Dinitrogen tetroxide (nitrogen tetroxide or nitrogen peroxide) is the chemical compound N₂O₄. It forms an equilibrium mixture with nitrogen dioxide; some call this mixture dinitrogen tetroxide, while some call it nitrogen dioxide. Dinitrogen tetroxide is a powerful oxidizer, highly toxic and corrosive. N₂O₄ is hypergolic with various forms of hydrazine, i.e., they burn on contact without a separate ignition source, making them popular bipropellant rocket fuels. It is a useful reagent in chemical synthesis.

Structure and properties

Dinitrogen tetroxide forms an equilibrium mixture with nitrogen dioxide. ^[2] The molecule is planar with an N-N bond distance of 1.78 Å and N-O distances of 1.19 Å. Unlike NO₂, N₂O₄ is diamagnetic.^[3] It is also colorless but can appear as a brownish yellow liquid due to the presence of NO₂ according to the following equilibrium:

N₂O₄ ⇌ 2 NO₂

Higher temperatures push the equilibrium towards nitrogen dioxide. Inevitably, some dinitrogen tetroxide is a component of smog containing nitrogen dioxide.

Production

Nitrogen peroxide production

Nitrogen dioxide is made by the catalytic oxidation of ammonia: steam is used as a diluent to reduce the combustion temperature. Most of the water is condensed out, and the gases are further cooled; the nitric oxide that was produced is oxidized to nitrogen dioxide, and the remainder of the water is removed as nitric acid. The gas is essentially pure nitrogen tetroxide, which is condensed in a brine-cooled liquefier.^{[citation needed]}

Use as a rocket propellant

Dinitrogen tetroxide is one of the most important rocket propellants ever developed, much like the German-developed hydrogen peroxide–based T-Stoff oxidizer used in their World War II rocket-propelled combat aircraft designs such as the Messerschmitt Me 163 Komet, and by the late 1950s it became the storable oxidizer of choice for rockets in both the USA and USSR. It is a hypergolic propellant often used in combination with a hydrazine-based rocket fuel. One of the earliest uses of this combination was on the Titan rockets used originally as ICBMs and then as launch vehicles for many spacecraft. Used on the U.S. Gemini, Apollo spacecraft and the Space Shuttle, it continues to be used on most geo-stationary satellites, and many deep-space probes. It now seems likely that NASA will continue to use this oxidizer in the next-generation 'crew-vehicles' which will replace the shuttle. It is also the primary oxidizer for Russia's Proton rocket and China's Long March rockets.

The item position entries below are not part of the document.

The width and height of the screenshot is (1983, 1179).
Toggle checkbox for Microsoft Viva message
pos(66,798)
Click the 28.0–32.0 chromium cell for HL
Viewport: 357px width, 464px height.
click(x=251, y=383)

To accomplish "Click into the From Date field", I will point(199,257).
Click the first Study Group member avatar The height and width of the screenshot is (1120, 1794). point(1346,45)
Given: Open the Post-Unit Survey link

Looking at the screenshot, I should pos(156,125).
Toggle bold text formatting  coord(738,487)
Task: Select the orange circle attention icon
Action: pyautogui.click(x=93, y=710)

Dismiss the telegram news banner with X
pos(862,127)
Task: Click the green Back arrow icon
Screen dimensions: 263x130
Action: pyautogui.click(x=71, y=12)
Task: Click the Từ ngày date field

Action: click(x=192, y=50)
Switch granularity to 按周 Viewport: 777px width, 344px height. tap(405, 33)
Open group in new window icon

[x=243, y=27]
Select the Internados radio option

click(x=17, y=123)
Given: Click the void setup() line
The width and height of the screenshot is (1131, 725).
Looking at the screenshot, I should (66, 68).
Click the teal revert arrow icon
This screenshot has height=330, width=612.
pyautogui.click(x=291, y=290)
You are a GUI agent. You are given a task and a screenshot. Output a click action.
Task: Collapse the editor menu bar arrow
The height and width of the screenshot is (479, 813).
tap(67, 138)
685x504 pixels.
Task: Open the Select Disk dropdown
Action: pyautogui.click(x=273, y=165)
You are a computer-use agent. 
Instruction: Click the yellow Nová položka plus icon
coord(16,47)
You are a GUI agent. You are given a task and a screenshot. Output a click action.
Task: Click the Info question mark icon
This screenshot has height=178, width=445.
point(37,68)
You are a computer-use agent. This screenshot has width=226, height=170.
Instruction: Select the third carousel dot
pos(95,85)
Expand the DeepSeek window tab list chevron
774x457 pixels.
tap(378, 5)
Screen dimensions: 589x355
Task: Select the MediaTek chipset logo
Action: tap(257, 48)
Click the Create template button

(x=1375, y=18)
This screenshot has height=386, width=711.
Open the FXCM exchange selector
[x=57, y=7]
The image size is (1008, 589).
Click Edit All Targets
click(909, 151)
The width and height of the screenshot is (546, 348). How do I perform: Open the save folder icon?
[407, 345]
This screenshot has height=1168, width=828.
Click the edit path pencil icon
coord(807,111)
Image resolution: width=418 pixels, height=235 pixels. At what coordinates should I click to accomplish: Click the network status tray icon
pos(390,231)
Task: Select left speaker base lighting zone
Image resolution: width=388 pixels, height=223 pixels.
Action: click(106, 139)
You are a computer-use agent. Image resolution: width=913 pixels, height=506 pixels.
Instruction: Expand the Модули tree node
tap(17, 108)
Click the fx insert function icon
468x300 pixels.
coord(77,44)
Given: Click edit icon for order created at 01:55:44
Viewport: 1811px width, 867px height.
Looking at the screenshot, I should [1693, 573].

When used as a propellant, dinitrogen tetroxide is usually referred to simply as 'Nitrogen Tetroxide' and the abbreviation 'NTO' is extensively used. Additionally, NTO is often used with the addition of a small percentage of nitric oxide, which inhibits stress-corrosion cracking of titanium alloys, and in this form, propellant-grade NTO is referred to as "Mixed Oxides of Nitrogen" or "MON". Most spacecraft now use MON instead of NTO; for example, the Space Shuttle reaction control system uses MON3 (NTO containing 3wt%NO). [1]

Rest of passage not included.